Passage provided:
Tuesday, June 20, 2017

Coaching Again

Tom has been involved in Special Olympics for quite a few years.  We've always had great volunteer/parent coaches.  The athletes favorite sport is Bocce Ball.  They all participate and love it! I've wanted to be a coach for some time but the opportunity to be trained was never convenient.  It was an in person all day kind of thing that was always somewhere far away.  

Our Bocce coaches hung up their coaching duties last Fall.  I decided I needed to get trained.  These days it is a lot easier to get trained.  Just go online and take a test.  It's the kind of test that if you get a question wrong, you go back and find the right one.  You can't move on until you have the correct answer.  Do the test and voila, you are now a coach!

Pat and I have taken over coaching the 2 Bocce teams.  We split them up by gender this year rather than by scores.  The male team is Lightning and the female team is Girl Power!  Last week we had our scrimmage and both teams did fantastic!  They both won both of their games.  

So here I am, back coaching again.  This time the practices are once a week and very fun compared to making the athletes work hard like in high school.  I'm having a good time.

Written instruction 1:
In the post about coaching Bocce, rewrite the paragraph starting "Our Bocce coaches hung up" as a short bulleted list that keeps its main facts.
Written instruction 2:
Write out the part of the post about coaching Bocce between "Tom has been" and "somewhere far away.", inclusive, word for word.

Information provided:
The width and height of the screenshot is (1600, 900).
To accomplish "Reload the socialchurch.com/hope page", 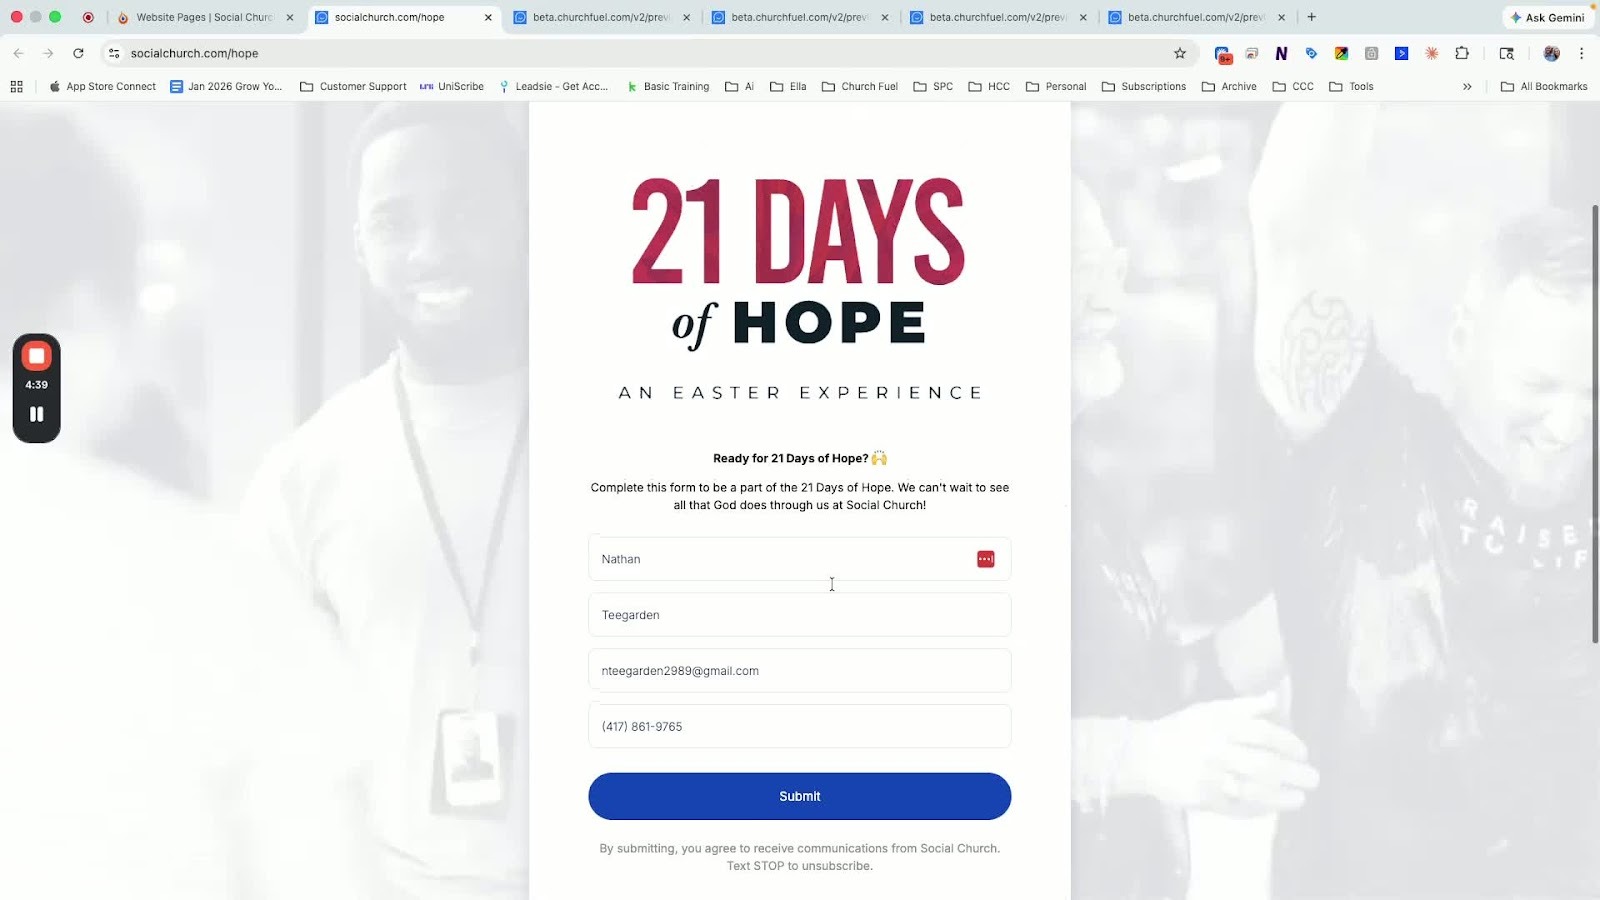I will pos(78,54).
...
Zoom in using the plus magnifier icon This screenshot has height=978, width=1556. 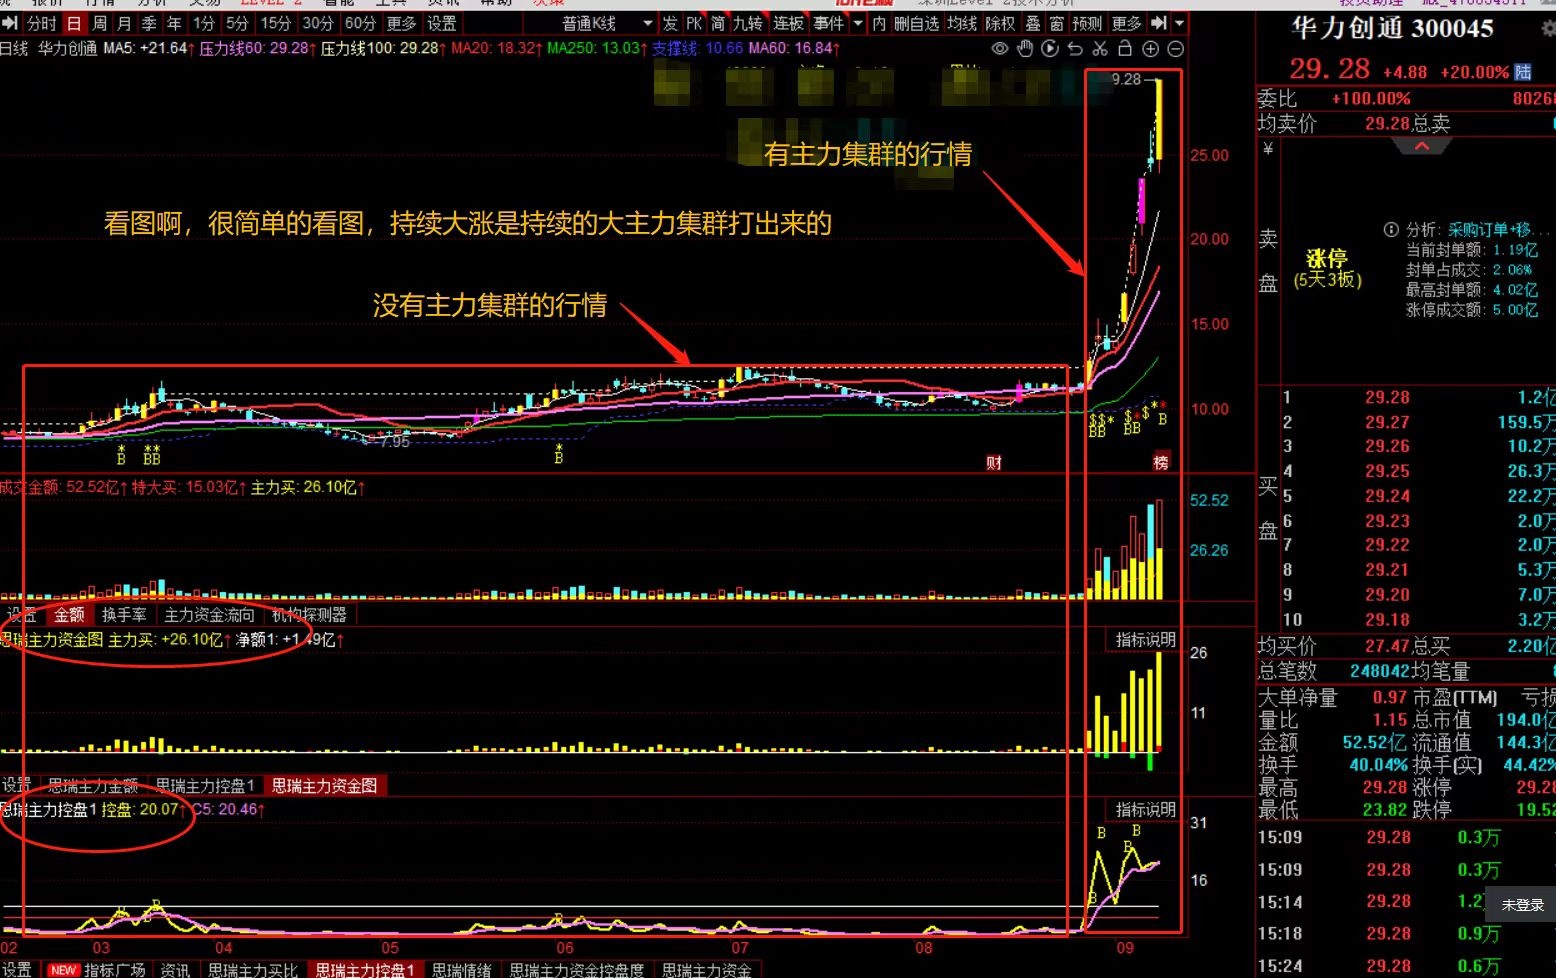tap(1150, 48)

Exercise response 1:
- The Bocce coaches stepped down last fall.
- The writer decided to get trained as a coach.
- Training is now easier: it's an online test.
- A wrong answer means going back to find the right one, and you can't move on until it's correct.
- Finishing the test makes you a coach.

Exercise response 2:
Tom has been involved in Special Olympics for quite a few years.  We've always had great volunteer/parent coaches.  The athletes favorite sport is Bocce Ball.  They all participate and love it! I've wanted to be a coach for some time but the opportunity to be trained was never convenient.  It was an in person all day kind of thing that was always somewhere far away.